- [Exercise description]:
Gather every line of the material below that contains the string "screenshot", and copy each one in full.

..............................

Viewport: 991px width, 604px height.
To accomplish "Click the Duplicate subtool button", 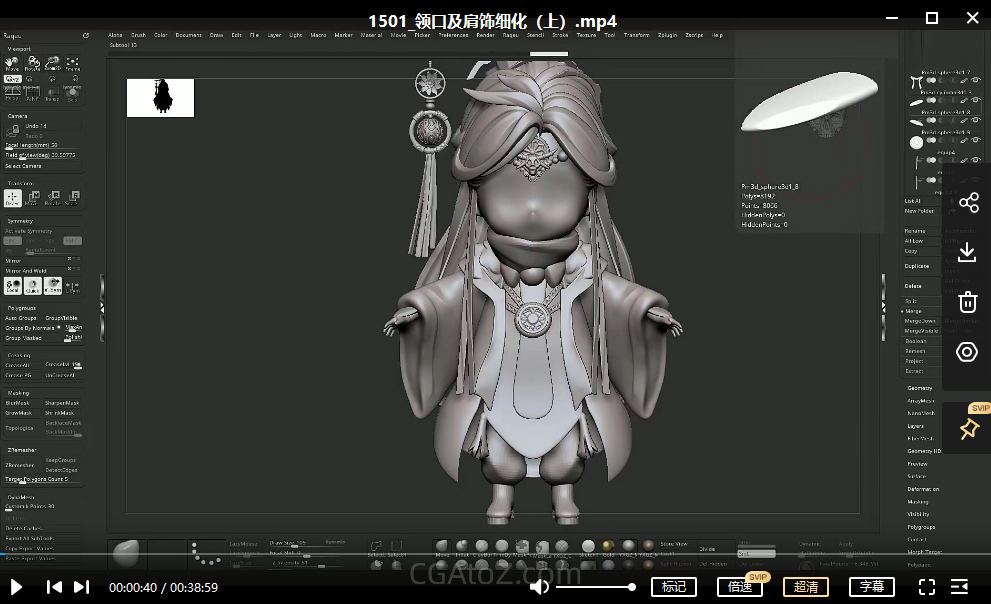I will (x=917, y=266).
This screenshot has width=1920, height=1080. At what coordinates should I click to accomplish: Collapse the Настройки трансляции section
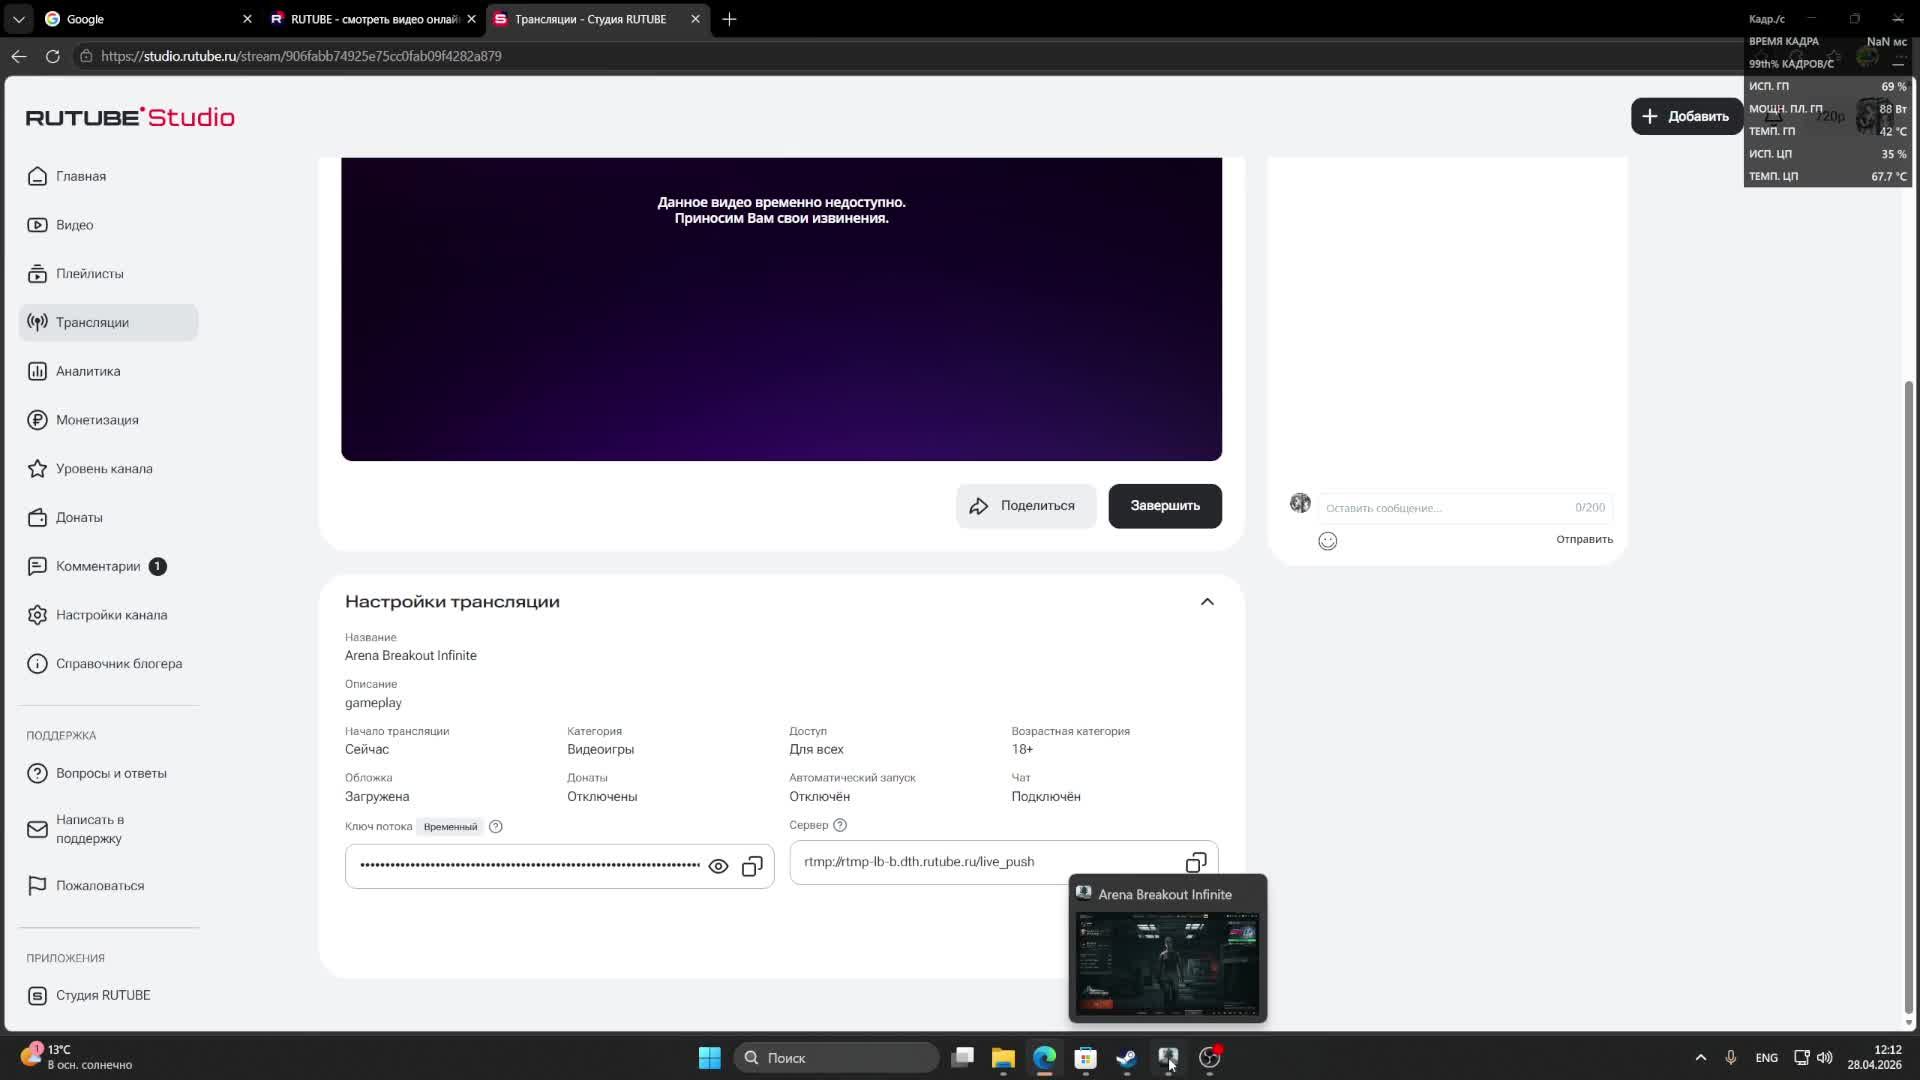coord(1207,602)
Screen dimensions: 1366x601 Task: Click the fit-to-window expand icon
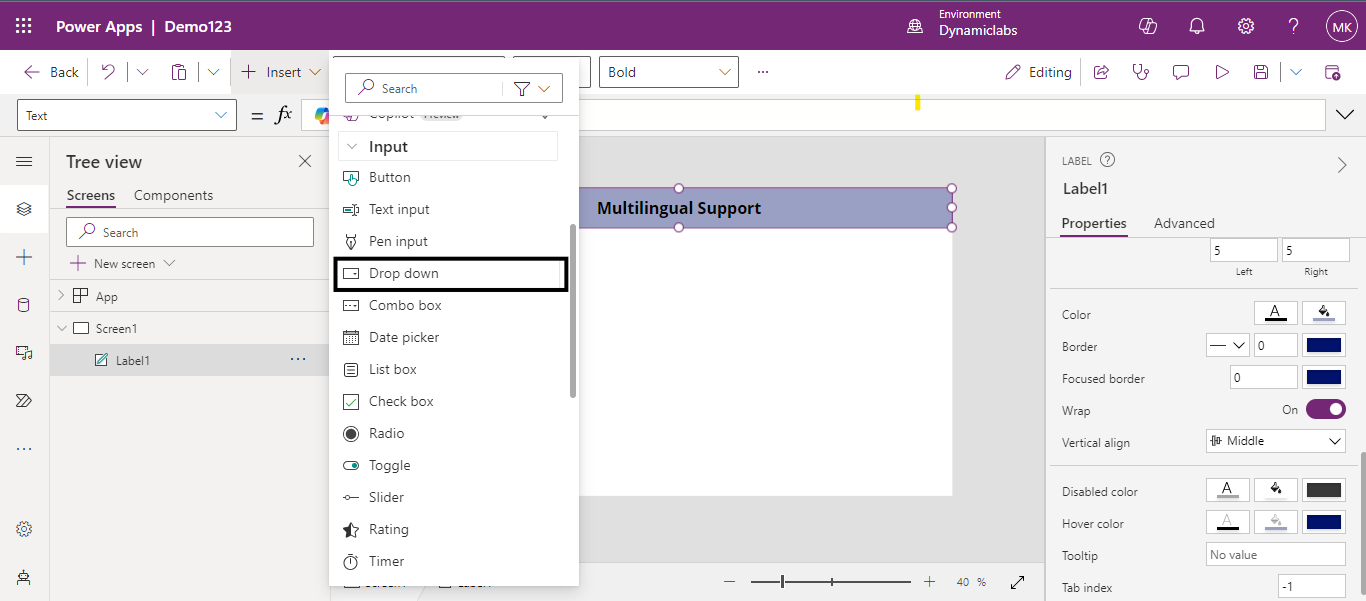pyautogui.click(x=1018, y=582)
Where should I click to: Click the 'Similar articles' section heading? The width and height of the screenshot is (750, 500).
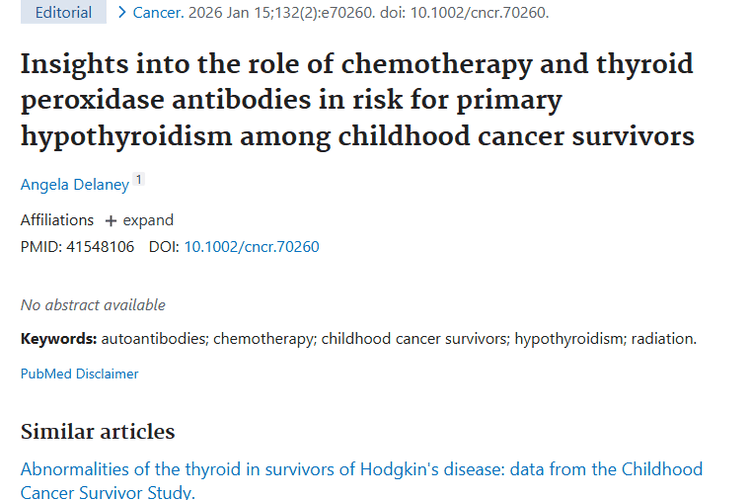(98, 431)
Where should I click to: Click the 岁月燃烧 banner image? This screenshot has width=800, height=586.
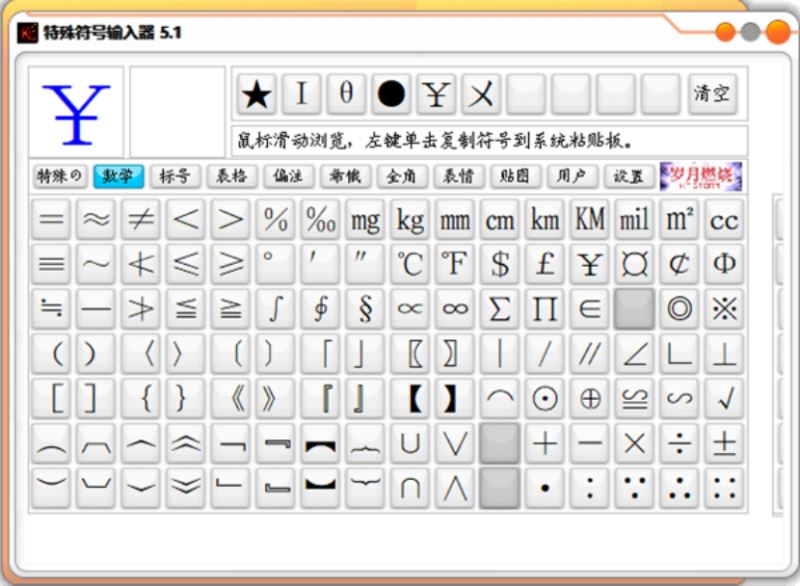pos(701,176)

..............................

- [Output of the task]:
This screenshot has width=1920, height=1080. At what coordinates should I click to accomplish: Collapse the Настройки трансляции section
Where should I click to: Click the 'Similar articles' section heading? The width and height of the screenshot is (750, 500).
Where should I click to: Click the 岁月燃烧 banner image? This screenshot has width=800, height=586.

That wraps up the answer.